Tips for the fearful flier


By Laura Blumenfeld

Los Angeles Times

The midair meltdown of a JetBlue pilot last month confirms what I try to deny while flying: Hurtling 30,000 feet above the Earth in an aluminum tube is indubitably nutty. JetBlue passengers tackled the pilot on the New York-Las Vegas flight, the airline said, when he stormed the cabin, rambling, due to a “medical situation.”

While I sympathize with the captain’s medical situation, I wonder if he was acting out what the rest of us are thinking when we’re on a plane: I want off.

I tried recently to become a fearless flier. At a Washington dinner, I had met Robert Benzon, a Vietnam War combat pilot and, at the time, one of America’s top air crash investigators. The National Transportation Safety Board director referred to him as “The Rock.” Benzon has sifted through more than 30 major air wrecks, including the 1988 Pan Am Lockerbie bombing, the 9/11 jets and the US Airways ditching in the Hudson River.

Long odds

And yet, Benzon says, you could fly every day for 11,000 years before you’d board a doomed airplane. “I’m more aware when I fly,” Benzon told me. “But I’m not apprehensive at all.”

ABOUT THIS TASK ▸
Quote the fearful-flier article word for word, starting at "By Laura Blumenfeld" and ending at "I want off.".

[Stored records]
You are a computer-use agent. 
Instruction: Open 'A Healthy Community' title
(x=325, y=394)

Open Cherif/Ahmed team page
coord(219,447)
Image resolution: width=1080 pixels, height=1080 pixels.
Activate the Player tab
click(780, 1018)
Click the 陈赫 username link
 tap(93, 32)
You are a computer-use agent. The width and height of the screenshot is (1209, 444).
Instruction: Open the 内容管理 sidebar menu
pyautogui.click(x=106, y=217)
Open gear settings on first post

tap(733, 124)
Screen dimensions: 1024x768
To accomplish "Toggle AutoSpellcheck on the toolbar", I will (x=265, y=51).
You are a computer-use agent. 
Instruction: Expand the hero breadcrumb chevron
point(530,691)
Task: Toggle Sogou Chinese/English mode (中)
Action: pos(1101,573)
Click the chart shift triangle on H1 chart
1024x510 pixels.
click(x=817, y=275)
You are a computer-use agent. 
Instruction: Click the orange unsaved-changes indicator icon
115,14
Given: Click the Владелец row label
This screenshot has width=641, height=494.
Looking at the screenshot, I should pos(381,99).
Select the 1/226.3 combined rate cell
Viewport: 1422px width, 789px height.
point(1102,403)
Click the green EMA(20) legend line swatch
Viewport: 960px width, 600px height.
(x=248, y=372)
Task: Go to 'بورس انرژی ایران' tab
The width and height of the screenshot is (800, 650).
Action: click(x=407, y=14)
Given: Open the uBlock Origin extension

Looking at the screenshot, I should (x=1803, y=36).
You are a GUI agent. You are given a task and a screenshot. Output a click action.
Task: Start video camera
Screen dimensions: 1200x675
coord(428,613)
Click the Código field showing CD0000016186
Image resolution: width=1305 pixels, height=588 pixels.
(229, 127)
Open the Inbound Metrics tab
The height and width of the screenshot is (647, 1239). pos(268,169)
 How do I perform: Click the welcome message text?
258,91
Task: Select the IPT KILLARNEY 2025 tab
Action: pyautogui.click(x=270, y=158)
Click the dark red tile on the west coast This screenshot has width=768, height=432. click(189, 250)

FINISHED EXERCISE ▸
By Laura Blumenfeld

Los Angeles Times

The midair meltdown of a JetBlue pilot last month confirms what I try to deny while flying: Hurtling 30,000 feet above the Earth in an aluminum tube is indubitably nutty. JetBlue passengers tackled the pilot on the New York-Las Vegas flight, the airline said, when he stormed the cabin, rambling, due to a “medical situation.”

While I sympathize with the captain’s medical situation, I wonder if he was acting out what the rest of us are thinking when we’re on a plane: I want off.